Answered by:
HPCJobScheduler crash with invalid job

Question
-
We have a serious proble with job manager. We submitted a job using the "parametric sweep" link on the right of HPCJobManager console. Somehow the job details seems to be corrupted and it crash the console everytime we tried to look at the job details. We found that the service "HPC Job Scheduler" was crashed by just viewing the job details thus the console freezed. The "job view" command, with the errnous job id, also crashed the service too.
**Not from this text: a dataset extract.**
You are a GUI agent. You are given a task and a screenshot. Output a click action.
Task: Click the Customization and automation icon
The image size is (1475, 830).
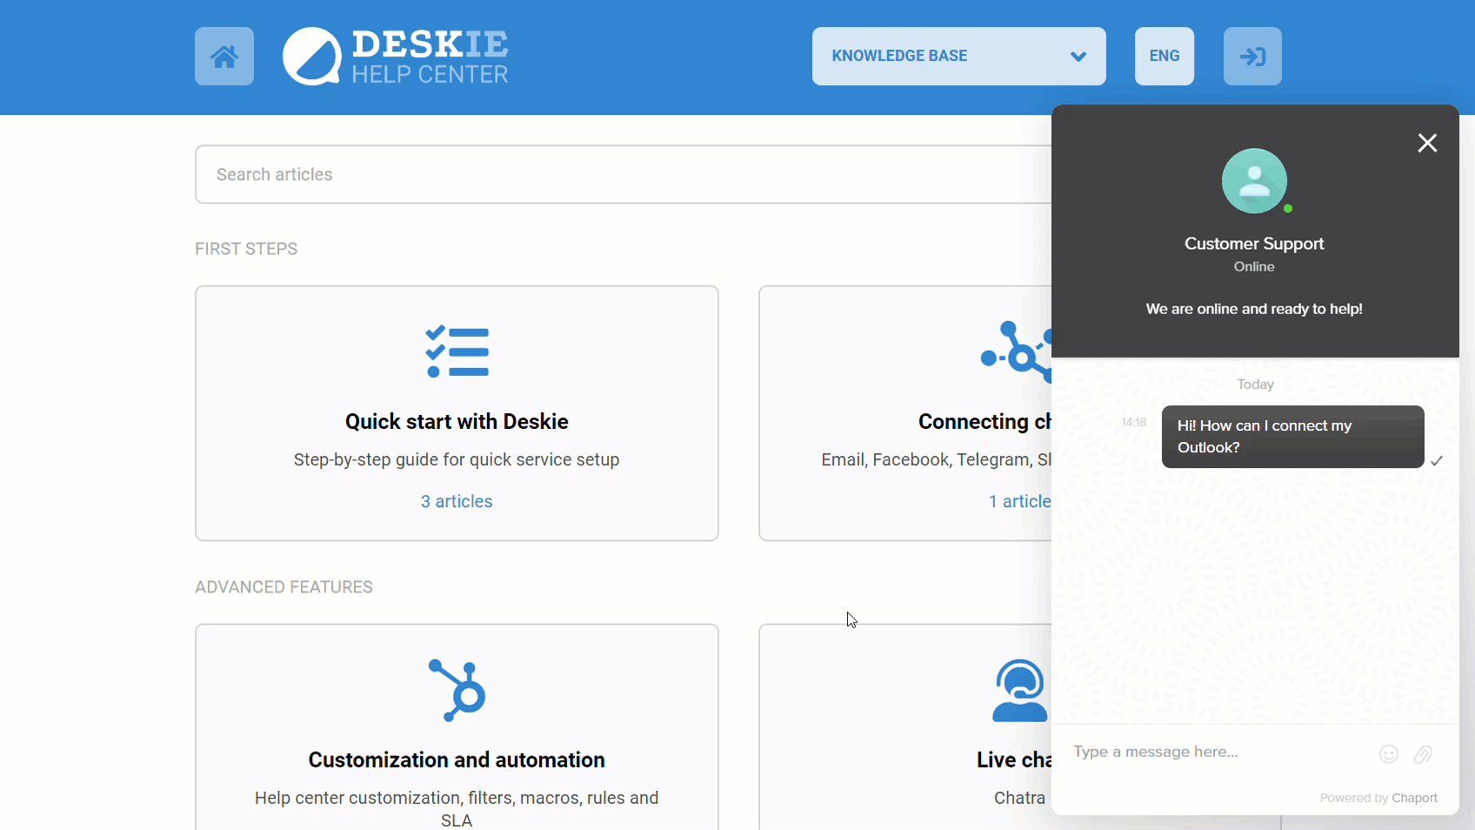point(457,690)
Sometimes we can view the job details for a short while, but trying to do anything to the job (cancel/modify) crashed "HPCScheduler" services.
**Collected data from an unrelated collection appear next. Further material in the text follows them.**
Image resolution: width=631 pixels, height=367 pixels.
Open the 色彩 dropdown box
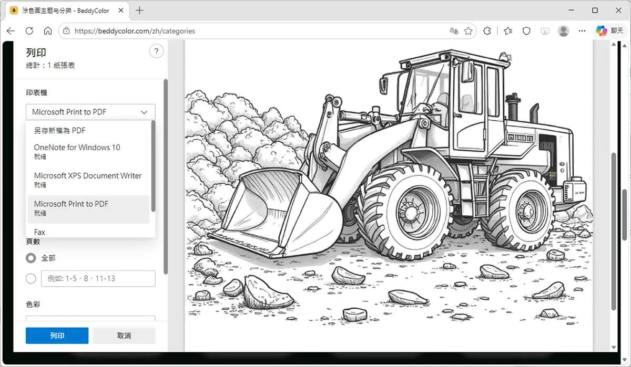pos(90,318)
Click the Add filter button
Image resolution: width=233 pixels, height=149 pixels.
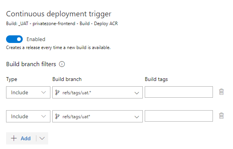[21, 138]
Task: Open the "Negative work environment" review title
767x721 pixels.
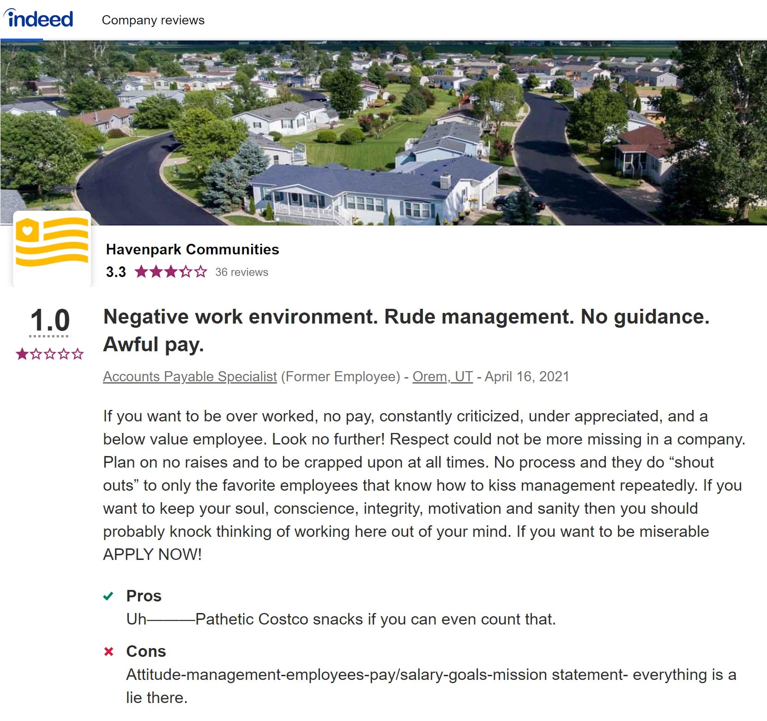Action: pyautogui.click(x=406, y=330)
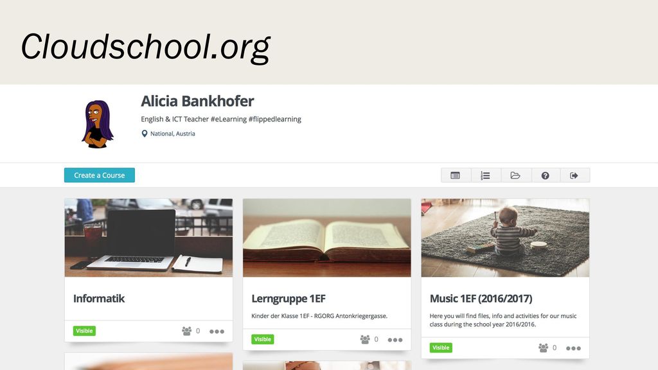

We looked at HPCScheduler.log and found a lot of entries like below.
2008/05/13 09:30:01 [5][RC] [Error] Unexpected error when process message for job 369. Detail: Object reference not set to an instance of an object.
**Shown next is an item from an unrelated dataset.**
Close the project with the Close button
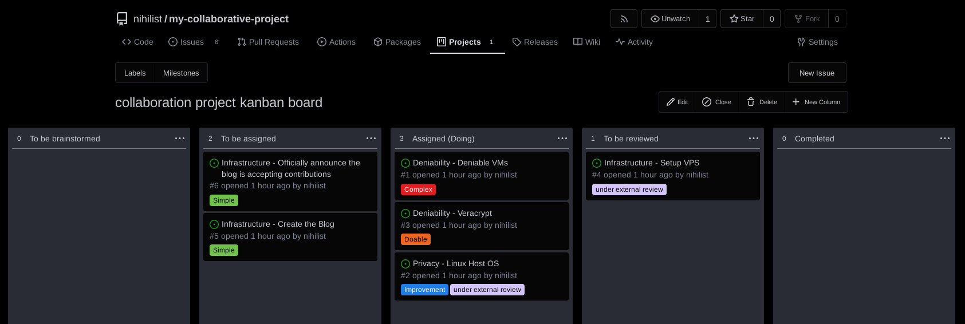This screenshot has height=324, width=965. [x=716, y=102]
It seems like something in the database was corrupted. Are there anyway to fix this?
Right now what we do is to ignore the job completely, not clicking on the job, not trying to look at details of job. Note that, the job state is "Running" but the task state is "failed".
Tuesday, May 13, 2008 2:49 AM
Answers
-
HPC Server 2008 shipped in September 2008, so I'm going through and marking all questions in the beta forum as 'answered'.
- Marked as answer by Don PatteeModerator Wednesday, March 25, 2009 11:57 PM
Wednesday, March 25, 2009 11:57 PMModerator
All replies
-
Now we can't submit new job to the system. HPCScheduler crash ( a screen pop-up asking whether we want to debug the application or not) everytime we tried to do anything with HPC Job Manager.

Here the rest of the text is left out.